ImKeTT commented 4 months ago
  1. I corrected the max_tokens in the Unicorn scenario to 1, the results look fine now.
  2. I modified the input prompt for three open-eneded VLM generation tasks --- Crossmodal_3600, Bingo, Flickr30k, to make VLMs generate more aligned answers with the reference, I have tested 50 instances on these three scenarios (model=model=openai/gpt-4-vision-preview with _get_vibe_eval_critique_metric_specs()), and the results look good.
  3. I changed the metrics of these 3 scenarios to _get_vibe_eval_critique_metric_specs(), which can also be easily changed to _get_prometheus_vision_critique_metric_specs() as they do almost the same job.

@teetone would you take a look?

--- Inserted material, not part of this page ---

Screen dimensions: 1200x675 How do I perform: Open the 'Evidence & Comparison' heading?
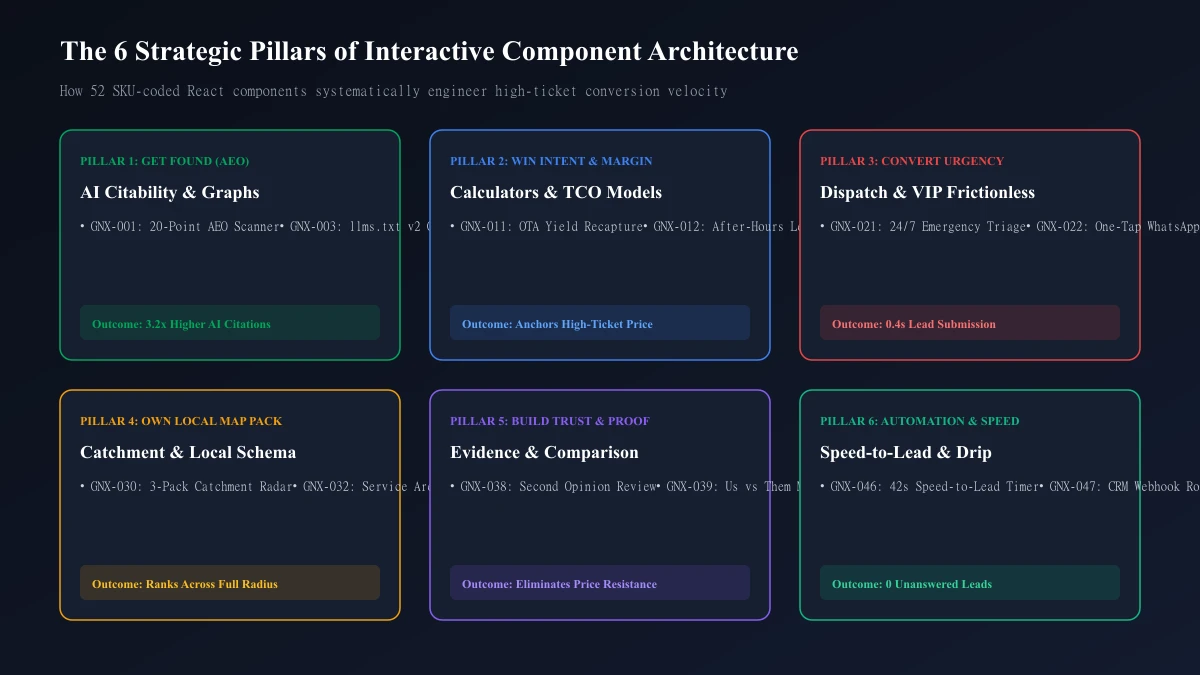pos(544,452)
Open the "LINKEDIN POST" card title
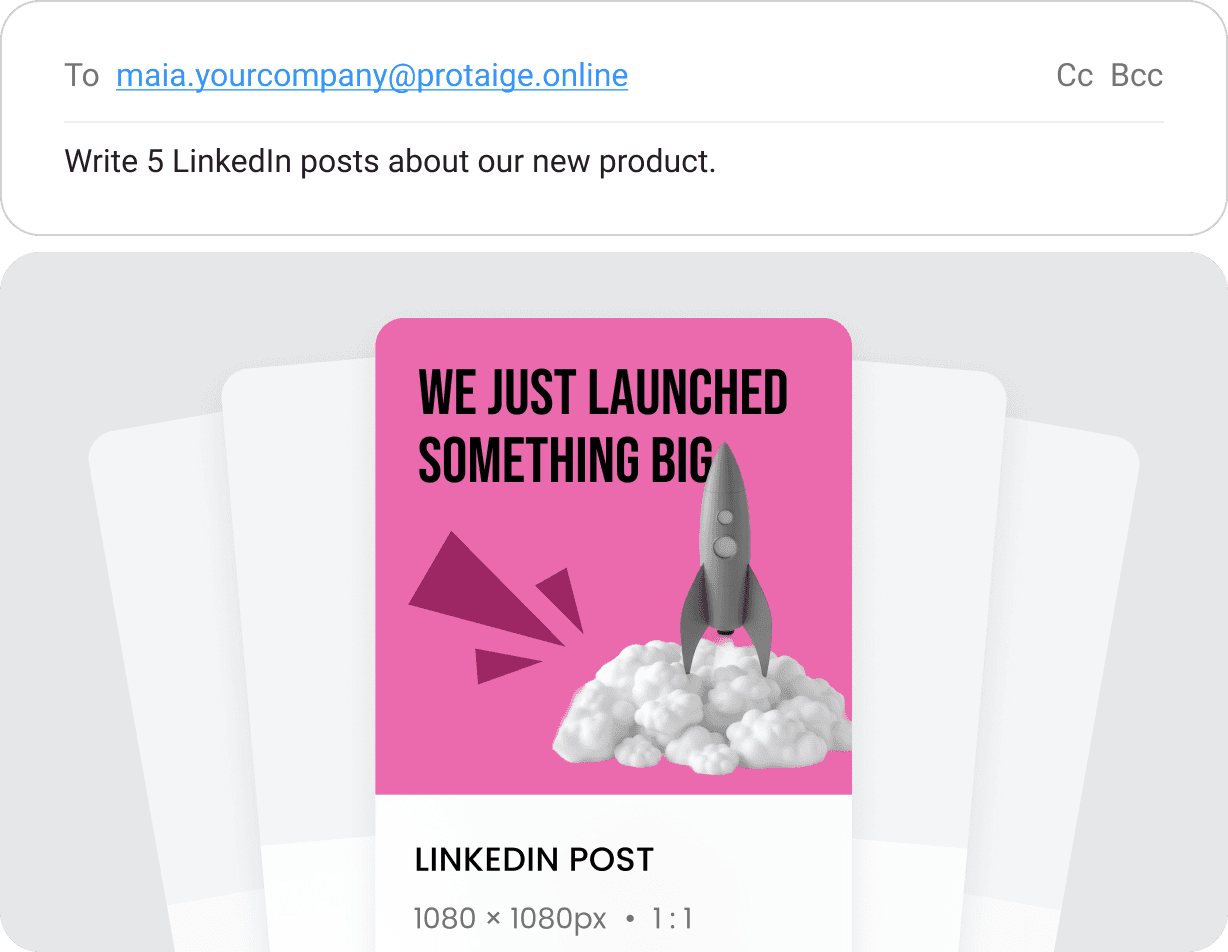The image size is (1228, 952). click(534, 859)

And please let me know how I can improve it. Thanks!

teetone commented 4 months ago

@ImKeTT Could we make the default Prometheus for now so use _get_prometheus_vision_critique_metric_specs()?

ImKeTT commented 4 months ago

I changed metrics for all four open-ended VLM generation taks (Bingo, Flickr30k, Crossmodal 3600, Vibe-Eval) to _get_prometheus_vision_critique_metric_specs(). The credentials.conf is like:

critiqueModelName: huggingface/prometheus-vision-13b-v1.0-hf
critiqueType: model

I set the max_tokens for the Prometheus Vision to 200, or the rating might be truncated out. I've tested 100 instances for Bingo and Vibe-Eval, the results look good. Take a look when you have time, thanks @teetone!